[Work item]:
Could you filter the records below and keep only the lines with the word "range"?
= = = =
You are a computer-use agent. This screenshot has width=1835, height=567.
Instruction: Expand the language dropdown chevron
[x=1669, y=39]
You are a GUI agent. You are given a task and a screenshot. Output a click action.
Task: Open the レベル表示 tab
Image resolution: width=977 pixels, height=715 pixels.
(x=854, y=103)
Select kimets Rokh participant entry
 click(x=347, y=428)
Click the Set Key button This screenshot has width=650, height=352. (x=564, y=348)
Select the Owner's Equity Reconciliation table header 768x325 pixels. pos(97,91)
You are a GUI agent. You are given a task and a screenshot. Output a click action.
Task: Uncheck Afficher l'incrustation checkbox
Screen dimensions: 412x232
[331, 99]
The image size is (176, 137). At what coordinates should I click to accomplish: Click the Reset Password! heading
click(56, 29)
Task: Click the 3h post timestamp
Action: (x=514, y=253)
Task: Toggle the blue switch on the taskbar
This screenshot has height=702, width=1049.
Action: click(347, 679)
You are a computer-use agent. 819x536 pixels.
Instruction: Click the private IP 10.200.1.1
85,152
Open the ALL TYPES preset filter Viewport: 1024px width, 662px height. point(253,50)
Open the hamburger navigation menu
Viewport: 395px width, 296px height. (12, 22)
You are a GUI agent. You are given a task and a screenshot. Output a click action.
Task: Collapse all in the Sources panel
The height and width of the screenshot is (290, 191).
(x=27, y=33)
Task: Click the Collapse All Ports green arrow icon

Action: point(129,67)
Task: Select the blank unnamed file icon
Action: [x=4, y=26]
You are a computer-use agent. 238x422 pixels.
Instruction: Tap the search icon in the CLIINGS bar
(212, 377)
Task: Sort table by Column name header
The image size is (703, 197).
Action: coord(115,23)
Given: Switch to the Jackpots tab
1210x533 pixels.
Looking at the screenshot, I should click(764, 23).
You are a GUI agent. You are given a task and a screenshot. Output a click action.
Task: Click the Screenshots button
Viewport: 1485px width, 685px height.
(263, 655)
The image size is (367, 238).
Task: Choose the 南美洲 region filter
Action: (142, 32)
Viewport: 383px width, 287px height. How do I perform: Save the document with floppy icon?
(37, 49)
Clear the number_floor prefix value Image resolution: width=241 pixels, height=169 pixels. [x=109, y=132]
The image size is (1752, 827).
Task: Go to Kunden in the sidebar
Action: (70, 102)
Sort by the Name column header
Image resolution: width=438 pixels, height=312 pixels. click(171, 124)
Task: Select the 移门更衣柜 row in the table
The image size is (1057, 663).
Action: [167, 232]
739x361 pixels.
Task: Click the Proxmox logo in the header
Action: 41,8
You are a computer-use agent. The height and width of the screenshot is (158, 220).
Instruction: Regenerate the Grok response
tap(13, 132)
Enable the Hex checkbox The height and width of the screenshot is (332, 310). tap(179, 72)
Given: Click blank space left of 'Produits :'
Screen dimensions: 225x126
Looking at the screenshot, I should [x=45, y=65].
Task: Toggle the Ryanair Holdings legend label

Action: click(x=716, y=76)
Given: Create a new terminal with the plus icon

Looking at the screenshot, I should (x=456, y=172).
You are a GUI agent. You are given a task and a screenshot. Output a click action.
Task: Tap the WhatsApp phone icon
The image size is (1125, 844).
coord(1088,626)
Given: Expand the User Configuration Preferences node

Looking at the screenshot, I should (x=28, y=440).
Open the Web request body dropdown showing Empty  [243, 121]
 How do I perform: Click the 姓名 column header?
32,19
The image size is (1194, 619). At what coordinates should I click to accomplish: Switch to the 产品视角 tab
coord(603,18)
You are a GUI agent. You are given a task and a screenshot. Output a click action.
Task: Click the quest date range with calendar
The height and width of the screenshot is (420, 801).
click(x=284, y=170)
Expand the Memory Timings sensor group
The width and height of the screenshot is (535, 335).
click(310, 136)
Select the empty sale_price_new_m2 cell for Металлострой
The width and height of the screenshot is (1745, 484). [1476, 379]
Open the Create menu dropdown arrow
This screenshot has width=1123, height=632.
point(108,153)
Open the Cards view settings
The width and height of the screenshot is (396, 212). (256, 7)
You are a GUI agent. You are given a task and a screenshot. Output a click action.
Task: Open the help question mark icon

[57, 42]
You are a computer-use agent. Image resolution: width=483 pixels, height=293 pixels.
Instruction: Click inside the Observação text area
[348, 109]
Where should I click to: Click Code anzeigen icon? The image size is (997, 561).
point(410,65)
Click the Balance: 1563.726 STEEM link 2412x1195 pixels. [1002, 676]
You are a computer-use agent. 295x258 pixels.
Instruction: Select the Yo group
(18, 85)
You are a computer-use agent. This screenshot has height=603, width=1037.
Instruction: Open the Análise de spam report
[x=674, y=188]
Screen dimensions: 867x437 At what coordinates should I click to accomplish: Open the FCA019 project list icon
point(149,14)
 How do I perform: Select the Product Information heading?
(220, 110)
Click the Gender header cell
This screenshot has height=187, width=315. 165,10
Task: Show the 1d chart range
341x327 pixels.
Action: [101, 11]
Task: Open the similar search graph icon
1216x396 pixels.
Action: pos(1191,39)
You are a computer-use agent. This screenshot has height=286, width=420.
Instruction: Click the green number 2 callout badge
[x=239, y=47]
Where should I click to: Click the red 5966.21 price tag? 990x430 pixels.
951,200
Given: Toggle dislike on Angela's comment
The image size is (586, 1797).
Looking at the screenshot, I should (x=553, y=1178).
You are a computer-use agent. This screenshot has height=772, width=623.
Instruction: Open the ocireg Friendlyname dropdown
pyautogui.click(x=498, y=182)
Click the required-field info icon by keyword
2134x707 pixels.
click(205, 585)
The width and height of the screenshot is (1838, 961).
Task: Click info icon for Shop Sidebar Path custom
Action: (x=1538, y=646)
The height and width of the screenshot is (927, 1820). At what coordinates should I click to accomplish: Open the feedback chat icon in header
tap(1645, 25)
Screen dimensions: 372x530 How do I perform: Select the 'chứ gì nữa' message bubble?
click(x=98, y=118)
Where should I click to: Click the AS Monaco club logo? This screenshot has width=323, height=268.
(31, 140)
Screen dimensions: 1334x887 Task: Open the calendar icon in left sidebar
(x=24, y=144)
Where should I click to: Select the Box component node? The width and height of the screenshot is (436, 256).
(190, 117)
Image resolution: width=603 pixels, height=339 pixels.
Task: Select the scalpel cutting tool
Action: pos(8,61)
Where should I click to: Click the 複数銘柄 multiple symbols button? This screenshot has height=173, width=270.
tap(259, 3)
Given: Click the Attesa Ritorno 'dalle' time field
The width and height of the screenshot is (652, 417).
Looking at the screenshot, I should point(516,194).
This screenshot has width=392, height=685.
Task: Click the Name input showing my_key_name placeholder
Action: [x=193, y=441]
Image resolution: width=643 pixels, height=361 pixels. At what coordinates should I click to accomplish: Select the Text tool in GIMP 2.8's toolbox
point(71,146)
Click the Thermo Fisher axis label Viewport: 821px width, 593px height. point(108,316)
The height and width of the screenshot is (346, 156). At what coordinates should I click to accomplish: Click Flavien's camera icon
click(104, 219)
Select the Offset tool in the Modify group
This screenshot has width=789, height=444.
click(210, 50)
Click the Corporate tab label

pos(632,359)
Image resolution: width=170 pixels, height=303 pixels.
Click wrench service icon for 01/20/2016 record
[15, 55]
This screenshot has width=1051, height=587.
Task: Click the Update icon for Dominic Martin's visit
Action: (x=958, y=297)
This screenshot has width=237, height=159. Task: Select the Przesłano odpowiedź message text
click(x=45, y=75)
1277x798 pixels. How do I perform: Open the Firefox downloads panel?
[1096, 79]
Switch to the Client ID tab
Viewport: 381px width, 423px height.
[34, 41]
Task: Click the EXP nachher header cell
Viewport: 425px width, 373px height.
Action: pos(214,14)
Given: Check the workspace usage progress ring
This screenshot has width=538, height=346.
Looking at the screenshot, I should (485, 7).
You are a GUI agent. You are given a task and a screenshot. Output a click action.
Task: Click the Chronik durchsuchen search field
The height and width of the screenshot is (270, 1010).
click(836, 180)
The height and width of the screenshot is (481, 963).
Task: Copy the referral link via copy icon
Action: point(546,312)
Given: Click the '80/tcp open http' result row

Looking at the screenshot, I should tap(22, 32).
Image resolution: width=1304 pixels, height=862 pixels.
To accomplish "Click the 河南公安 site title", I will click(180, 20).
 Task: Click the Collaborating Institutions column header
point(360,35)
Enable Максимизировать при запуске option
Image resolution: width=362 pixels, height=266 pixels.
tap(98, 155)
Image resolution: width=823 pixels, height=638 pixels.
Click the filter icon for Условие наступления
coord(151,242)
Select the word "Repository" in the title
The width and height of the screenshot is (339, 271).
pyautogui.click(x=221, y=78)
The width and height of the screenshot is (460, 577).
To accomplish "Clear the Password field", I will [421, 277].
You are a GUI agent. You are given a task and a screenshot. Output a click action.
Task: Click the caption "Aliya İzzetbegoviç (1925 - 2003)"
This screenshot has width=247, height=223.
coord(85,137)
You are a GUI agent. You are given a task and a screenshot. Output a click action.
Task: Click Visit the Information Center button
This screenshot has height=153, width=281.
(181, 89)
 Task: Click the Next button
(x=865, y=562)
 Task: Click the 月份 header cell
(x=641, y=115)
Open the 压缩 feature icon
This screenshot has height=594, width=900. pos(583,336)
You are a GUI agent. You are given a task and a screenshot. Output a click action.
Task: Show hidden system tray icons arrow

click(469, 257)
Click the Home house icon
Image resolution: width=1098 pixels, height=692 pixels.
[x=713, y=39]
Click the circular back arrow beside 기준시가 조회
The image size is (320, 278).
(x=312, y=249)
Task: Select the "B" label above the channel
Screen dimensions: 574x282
= = = =
[Result of this exercise]:
Task: Click the quest date range with calendar
Task: Show the 1d chart range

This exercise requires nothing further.